ROBERT C. MITCHELL, Magistrate Judge.

I. Recommendation:

It is respectfully recommended that the petition of Kevin Richard Kimberly for a writ of habeas corpus be dismissed, and because reasonable jurists could not conclude that a basis for appeal exists, that a certificate of appealability be denied.

II. Report:

At the time the instant petition was executed, July 18, 2013, Kimberly was incarcerated at the State Correctional Institution at Albion following his conviction by a jury of manufacturing, delivery and possession with intent to manufacture or deliver controlled substances at Nos. CP-26-CR-225-2008 and CP-26-CR-226-2008 in the Court of Common Pleas of Fayette County, Pennsylvania. On April 14, 2010 he was sentenced to nine to twenty-four months and a consecutive term of twelve to twenty-four months.1 At petitioner's request, the petition was held in abeyance and administratively closed on August 7, 2013 so that he could complete the exhaustion of his state court remedies (ECF 1-3, 5)2. At the time of filing his request, petitioner represented that his maximum sentence was scheduled to expire on September 30, 2013 (ECF 1-3). On October 2, 2013, the post-conviction petition was dismissed as moot due to "def[endant] having served the maximum period of sentence imposed on him by this court on April 14, 2010."3 On November 29, 2013, petitioner notified the court that he was residing at a street address (ECF 7) and on December 2, 2103, his motion to reopen the case was granted. In his petition here Kimberly contends he is entitled to relief on the following grounds:

1. Denial of speedy trial. 2. Ineffective trial counsel.4 It is provided in 28 U.S.C. §2254(b) that: An application for a writ of habeas corpus in behalf of a person in custody pursuant to the judgment of a State court shall not be granted unless it appears that the applicant has exhausted the remedies available in the courts of the State, or that there is either an absence of available State corrective process or the existence of circumstances rendering such process ineffective to protect the rights of the prisoner.

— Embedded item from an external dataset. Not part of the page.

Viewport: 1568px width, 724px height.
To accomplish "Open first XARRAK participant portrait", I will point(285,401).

Thus, the initial requirement is that a petitioner be "in custody." In Lackawanna County District Attorney v. Coss, 532 U.S. 394, 401 (2001) the Court held that where an individual is no longer serving a sentence he cannot bring a federal habeas challenge to that conviction. However, while there is no question that Kimberly was in custody when he initially filed here, the issue is one of mootness, since there is no relief we can grant to cure the alleged deficits in his prosecution. DeFoy v. McCullough, 393 F.3d 439, 441 (3d Cir.2005), cert. denied 545 U.S. 1119 (2005)("a petition for habeas corpus relief generally becomes moot when a prisoner is released from custody before the court has addressed the merits of the petition"). For this reason, the petition is subject to dismissal here.

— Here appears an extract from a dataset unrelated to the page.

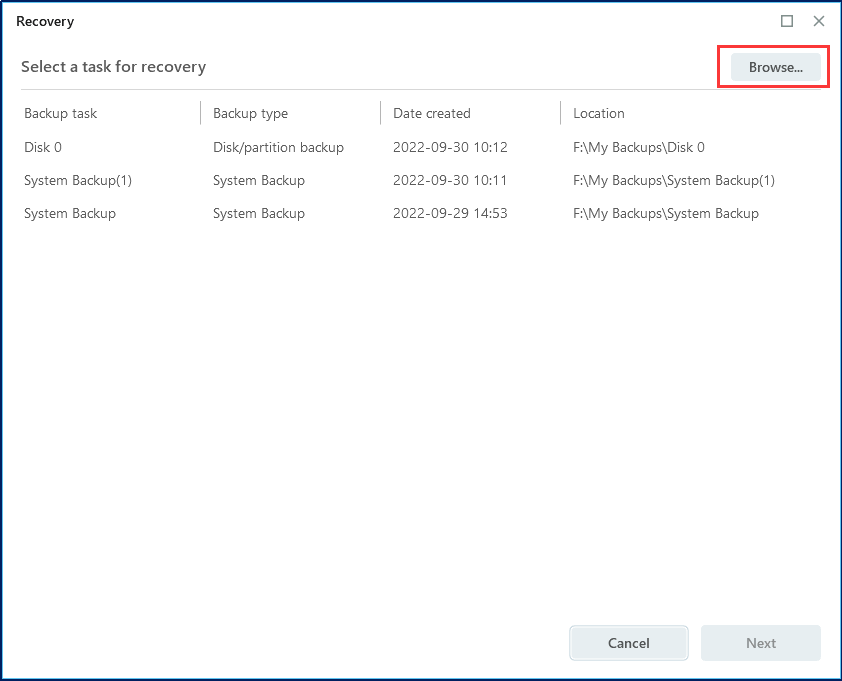Click the F:\My Backups\System Backup location
This screenshot has width=842, height=681.
[665, 213]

Nevertheless, even if this was not the case, the petitioner's allegations are without merit.

His first substantive issue is that he was denied a speedy trial. The chronology of events is fully set forth in the trial court's February 18, 2011 Opinion (Respondent's Exhibit 12):

Following the filing of the complaints [February 15, 2007 and March 8, 2007] ... members of the Fayette County Drug Task Force on numerous occasions attempted to locate the defendant and to arrest him ... Despite the efforts of the officers to locate the defendant an arrest was not effectuated until August 27, 2007.... [A] preliminary hearing was scheduled ... for January 2, 2008 at which time the defendant appeared without counsel. The preliminary hearing was continued ... to afford the defendant an opportunity to obtain counsel... The preliminary hearing was rescheduled for January 29, 2008 at which time the defendant appeared and waived his right to a preliminary hearing... Defendant's formal court arraignment was held on March 20, 2008 and the consolidated case was placed on the April 2008 criminal jury trial list. On March 27, 2008, defendant, appearing pro se, presented to the court a motion for continuance of the trial date and waiving his right to a speedy trial under Rule 600. The motion for continuance was granted ... continuing the trial to the May week of criminal jury trials ending on May 9, 2008. Defendant failed to appear for trial during the May week ... and a bench warrant was issued for his apprehension... Following the defendant's apprehension ... on May 29, 2008, defendant, represented by the Public Defender's Office, filed a request for discovery. Defendant also on May 29, 2008, appeared before this Court, waived his right to a speedy trial and requested a continuance of the trial of his case until the August week of criminal jury trials. Following a colloquy an order was entered by this Court continuing the trial of the defendant's case until the August 2008 week of criminal jury trials which ended on August 8, 2008. The defendant failed to appear for trial during the August 2008 week of criminal jury trials and ... a bench warrant was issued... On September 30, 2009, the defendant was apprehended.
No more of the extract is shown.